Outils d’évaluation de la douleur
La douleur est subjective et des outils d’évaluation ont été mis en place afin de la quantifier. Il existe deux sortes d’outils : les unidimensionnels mesurant l’intensité de la douleur et les pluridimensionnels ajoutant les dimensions sensorielles et émotionnelles de la douleur. L’outil le plus communément utilisé est l’échelle visuelle analogique (EVA, ou VAS en anglais). La patiente cote sa douleur de l’instant présent sur une réglette comprenant une échelle de zéro à dix, zéro signifiant « pas de douleur » et dix « douleur maximale imaginable ». La plupart du temps présentée avec des chiffres, cette échelle a cependant des variantes avec une réglette à deux faces : sur la première, elle peut être représentée par des visages mimant graduellement la douleur, ou simplement par un trait où la gauche correspond au « zéro » et la droite au « dix » (Figure 1). Sur l’autre face, l’échelle zéro à dix est indiquée, ce qui permet au soignant de tout de même avoir une idée quantitative de la douleur du patient (Metzger, Muller, Schwetta & Walter, 2004, p.157). Cette échelle peut également être utilisée pour mesurer l’anxiété, la Visual Analog Scale of Anxiety (VASA), qui se distingue de la Visual Analog Scale of Pain (VASP) par la variable mesurée.

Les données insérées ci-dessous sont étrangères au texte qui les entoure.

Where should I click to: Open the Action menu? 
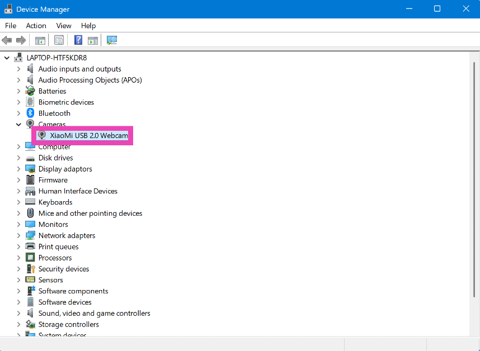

Il existe également deux autres échelles unidimensionnelles : l’échelle verbale simple qui consiste à classer la douleur selon 5 catégories croissantes (pas de douleur, douleur faible, modérée, intense, extrême). Cette dernière est moins précise que l’EVA. Et enfin l’échelle numérique où la patiente cote sa douleur de zéro à cent (Metzger, Muller, Schwetta & Walter, 2004). La plupart des échelles pluridimensionnelles sont sous forme de questionnaires (Mac Gill pain questionary, questionnaire de douleur Saint-Antoine…). Le questionnaire de McGill apporte un aspect qualitatif à la douleur en mesurant la sensibilité de la douleur. Un nombre de points total est ainsi calculé : 0 signifie pas de douleur et 78 une douleur sévère (cf. Annexe X). Il existe également des questionnaires basés sur le comportement du sujet ayant mal (échelle de Beck, état d’anxiété, échelle de STA…), mais comparés aux outils cités précédemment, ce sont les soignants qui cotent la douleur du patient (Metzger, Muller, Schwetta & Walter, 2004, chap.5).
La douleur de l’accouchement
Contrairement aux définitions vues précédemment, la douleur de l’accouchement prend une signification particulière. Celle-ci a un but, un aboutissement : la naissance d’un enfant. « C’est la joie suppliante » décrit Georges Bataille dans L’Expérience intérieure (1943). En effet, cette douleur n’est pas liée à une maladie ou un accident, mais elle est inscrite dans le processus naturel de la mise au monde. David Le Breton (2010) décrit la douleur de l’accouchement comme ambiguë, vécue avec un ressenti contrasté, car l’accouchement est un moment très douloureux en même temps qu’il peut devenir le plus beau jour de la vie d’une femme, d’un couple. Selon la théorie du cerveau triunique fondée par Paul Mac Lean en 1969, le cerveau humain est composé de 3 parties en lien avec l’évolution : le cerveau reptilien, responsable de l’instinct et des processus involontaires de l’être humain, le système limbique, siège des émotions et de la mémoire et le cortex ou néocortex, assurant entre autre l’intelligence et la logique (Figure 2).
Le cerveau est souvent décrit comme ancien ou nouveau ; l’ancien, dit « cerveau archaïque », comprend le cerveau reptilien et le système limbique et le nouveau implique le néocortex (Purves & al., 2008). D’après plusieurs auteurs comme Odent (2011, p.68) ou encore Trélaün (2008), c’est le cerveau archaïque qui est activé lors de l’accouchement, processus involontaire. C’est l’activation même de cet ancien cerveau qui permet la mise en place de la réponse hormonale décrite plus bas.
L’évolution de la douleur selon les différentes phases du travail Le travail se divise en plusieurs phases : le pré-travail (la maturation et l’effacement du col), la phase de latence (de 0 à 4cm de dilatation), la phase active (de 4cm jusqu’à la dilatation complète), l’expulsion (de la dilatation complète à la naissance de l’enfant) puis la délivrance (expulsion du placenta et des membranes foetale (Marieb & Hoehn, 2010, pp.1265-1266). La douleur des contractions évolue avec ces différentes phases du travail. Lors du pré-travail et de la phase de latence, les contractions sont en principe irrégulières en fréquence, en intensité et en durée (Marieb & Hoehn, 2010, p.1265).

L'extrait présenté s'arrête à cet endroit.